**What the exercise asks:** Line count for "card": give how many lines in the data below contain it, with no other words.
== Entries shown
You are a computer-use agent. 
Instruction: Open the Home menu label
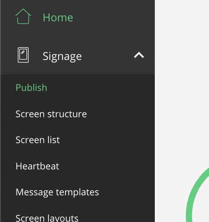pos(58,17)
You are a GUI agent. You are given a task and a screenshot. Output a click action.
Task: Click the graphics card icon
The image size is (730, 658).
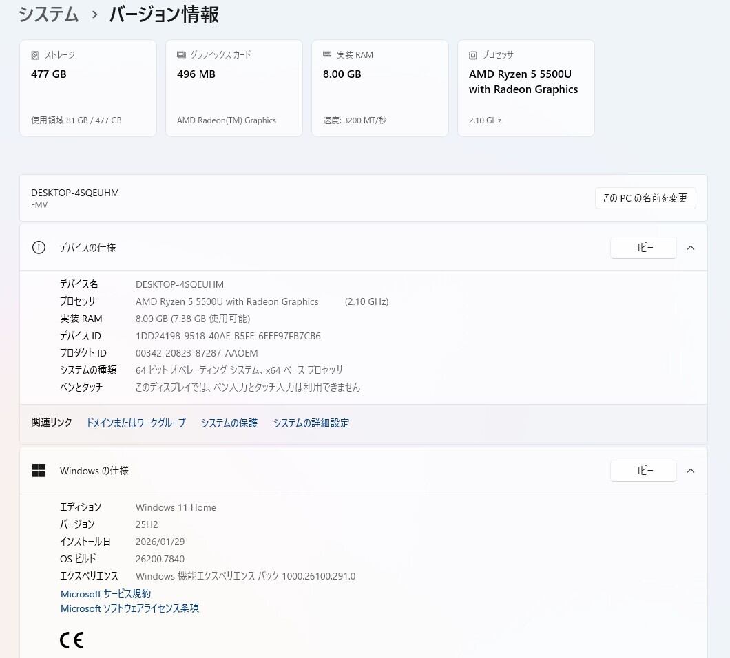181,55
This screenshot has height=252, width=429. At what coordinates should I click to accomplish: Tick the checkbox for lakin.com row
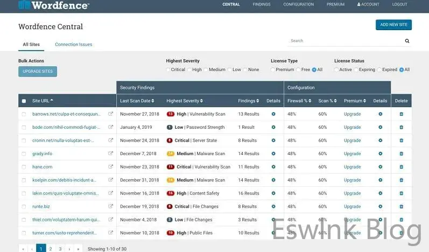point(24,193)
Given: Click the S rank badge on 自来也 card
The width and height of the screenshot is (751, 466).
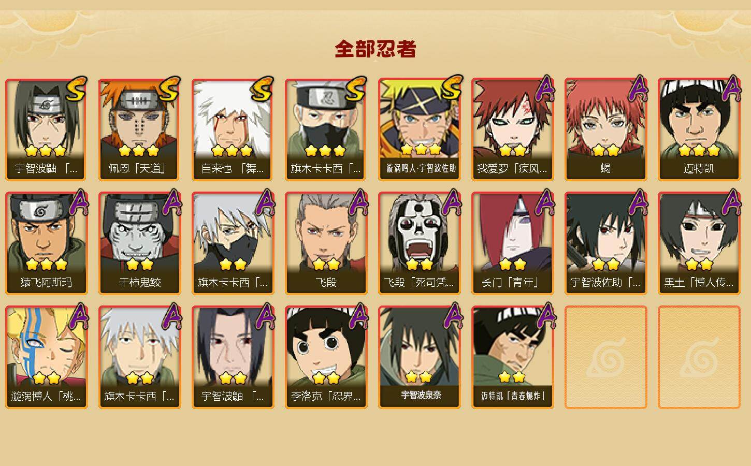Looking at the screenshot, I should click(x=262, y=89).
====
== Entries shown
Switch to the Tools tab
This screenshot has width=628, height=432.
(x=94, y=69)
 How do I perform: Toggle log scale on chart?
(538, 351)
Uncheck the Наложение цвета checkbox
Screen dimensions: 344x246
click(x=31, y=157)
====
== Entries shown
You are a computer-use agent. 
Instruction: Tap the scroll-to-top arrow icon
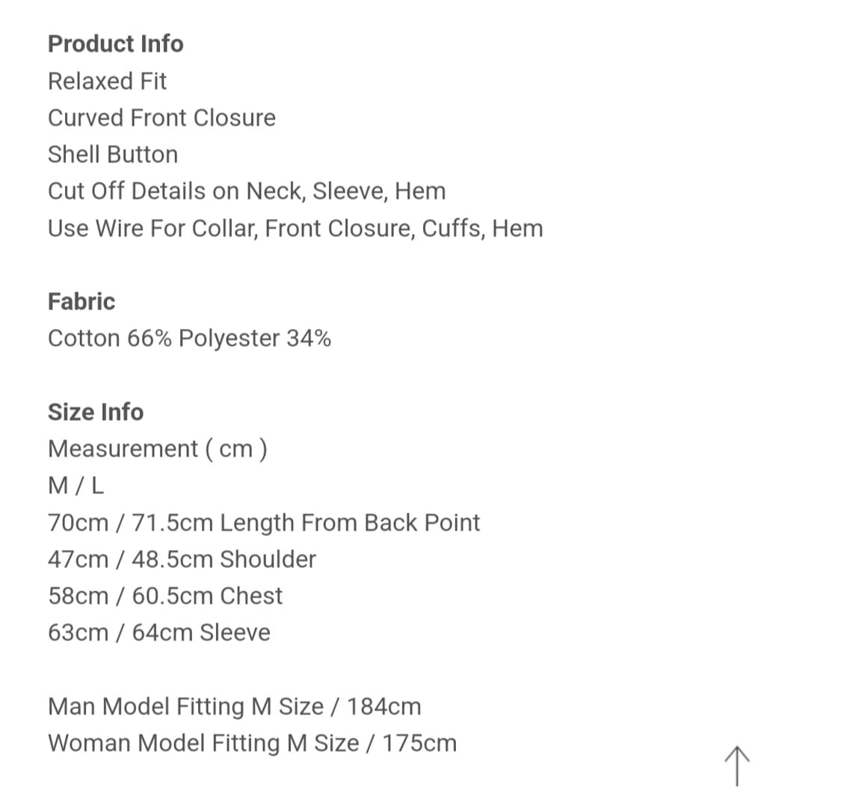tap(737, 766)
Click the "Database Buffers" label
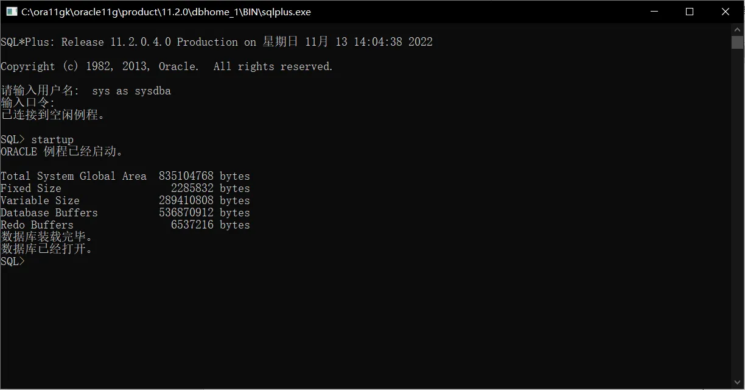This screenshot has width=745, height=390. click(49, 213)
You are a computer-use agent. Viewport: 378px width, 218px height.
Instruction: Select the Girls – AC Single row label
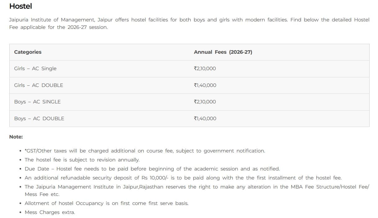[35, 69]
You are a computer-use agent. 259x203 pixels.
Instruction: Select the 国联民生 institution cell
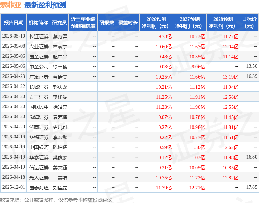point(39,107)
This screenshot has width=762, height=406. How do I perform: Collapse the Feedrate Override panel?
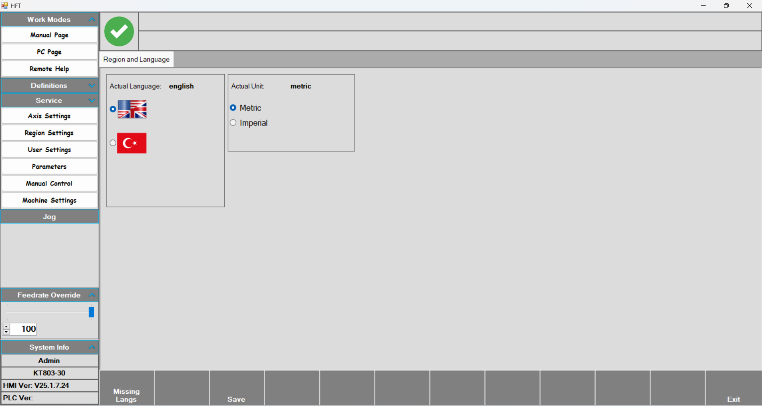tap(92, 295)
====
**Task solution:** 2